§ **Texto citado**:

________

Lamentablemente no hay técnicas tan objetivas y, ante la ausencia de motosierras para desbrozar los perifollos, hay que devanarse las meninges para distinguir las ideas de fondo, en caso de que las haya. Aunque también se puede utilizar un mecanismo inverso, un modelo preventivo. Por ejemplo, declarar como venenoso cualquier producto social o político que tenga en su composición más de una cuarta parte de elementos tóxicos. O, no sé, que un Gobierno o Parlamento conformado mediante una selección del personal por medio del fusilamiento no es homologable a los estándares ISO y DIN. Yo creo que nos evitaríamos así muchos desengaños y mucha palabrería.

A mí, por ejemplo, me cuesta creer el relato simplificado de que en Ucrania se esté produciendo un enfrentamiento entre una visión paneuropea y un zarismo prorruso. Mediante el modelo mecánico, una vez centrifugada la información ideológica y económica, lo que aparecen son restos decantados claramente marrones que permiten interpretar el enfrentamiento étnico como una lucha entre dos nacionalismos por el monopolio del botín. Y mediante el modelo preventivo, es fácil aventurar que un gobierno conseguido tras un golpe de estado contra un gobierno elegido en las urnas (sea o no el presidente electo un chorizo) sólo puede ser el germen de un desastre.

________

§ **Filas de datos**:

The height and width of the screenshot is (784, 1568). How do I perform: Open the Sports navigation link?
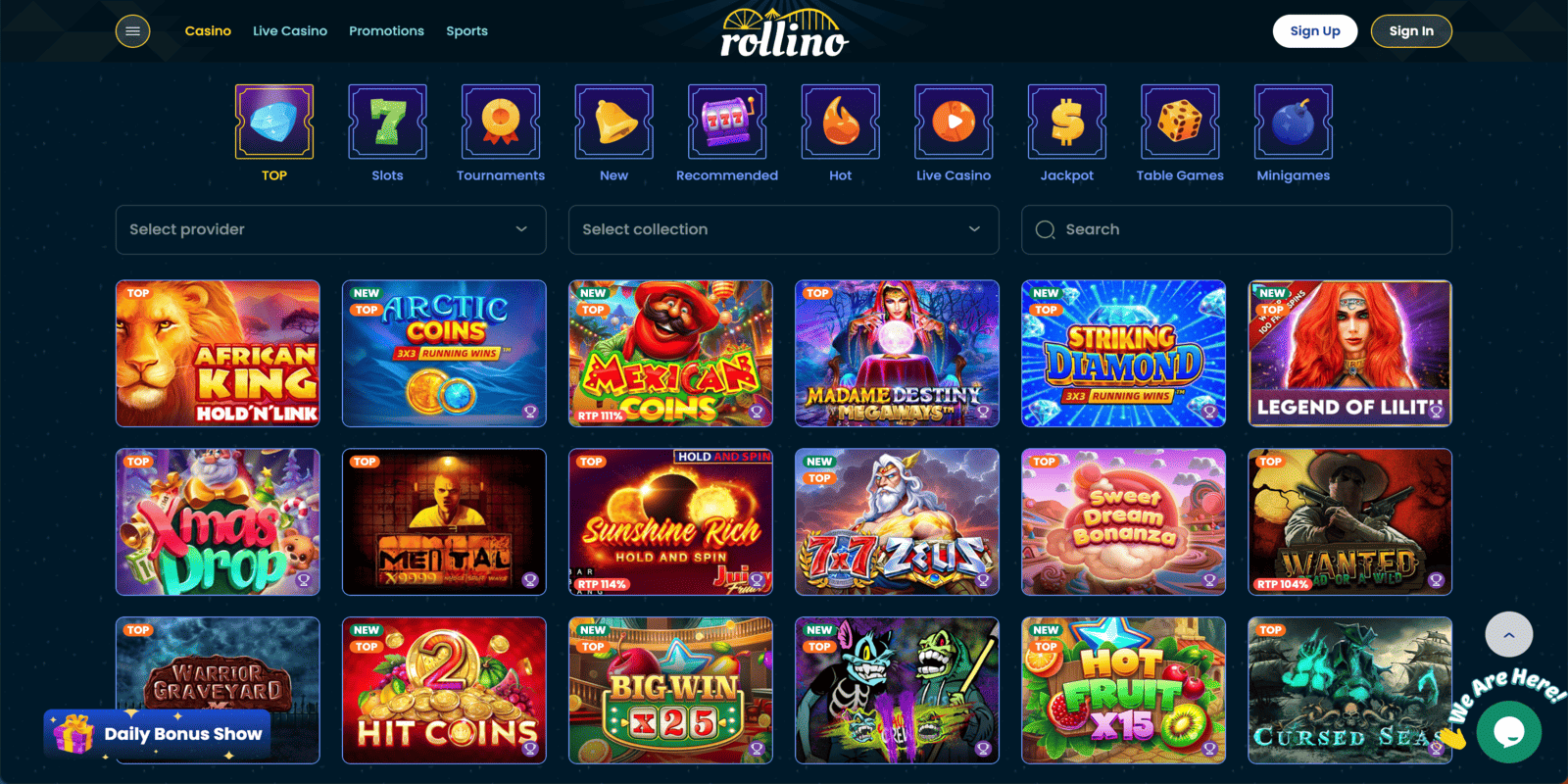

________

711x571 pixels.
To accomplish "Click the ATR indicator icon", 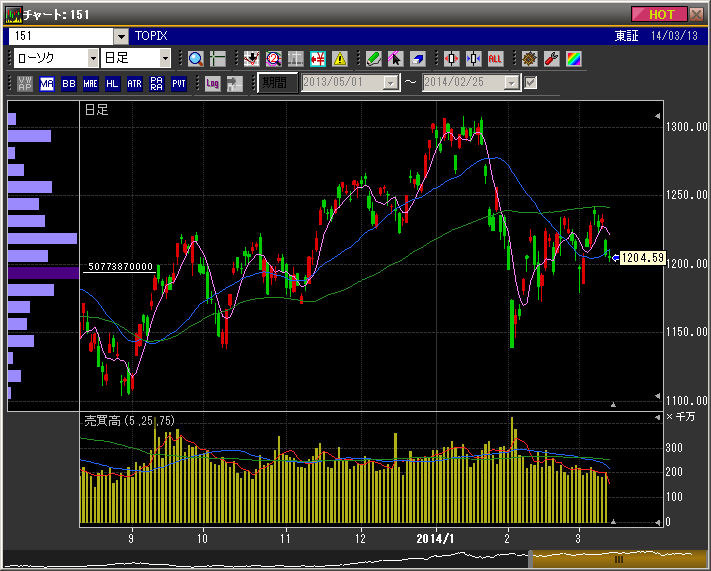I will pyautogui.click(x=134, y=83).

________

§ **Objetivo**: ¿Puedes repetir, sin alterar nada, el fragmento del texto citado que comienza con las palabras "Lamentablemente no hay" y termina con "y mucha palabrería."?

§ **Resultado correcto**:
Lamentablemente no hay técnicas tan objetivas y, ante la ausencia de motosierras para desbrozar los perifollos, hay que devanarse las meninges para distinguir las ideas de fondo, en caso de que las haya. Aunque también se puede utilizar un mecanismo inverso, un modelo preventivo. Por ejemplo, declarar como venenoso cualquier producto social o político que tenga en su composición más de una cuarta parte de elementos tóxicos. O, no sé, que un Gobierno o Parlamento conformado mediante una selección del personal por medio del fusilamiento no es homologable a los estándares ISO y DIN. Yo creo que nos evitaríamos así muchos desengaños y mucha palabrería.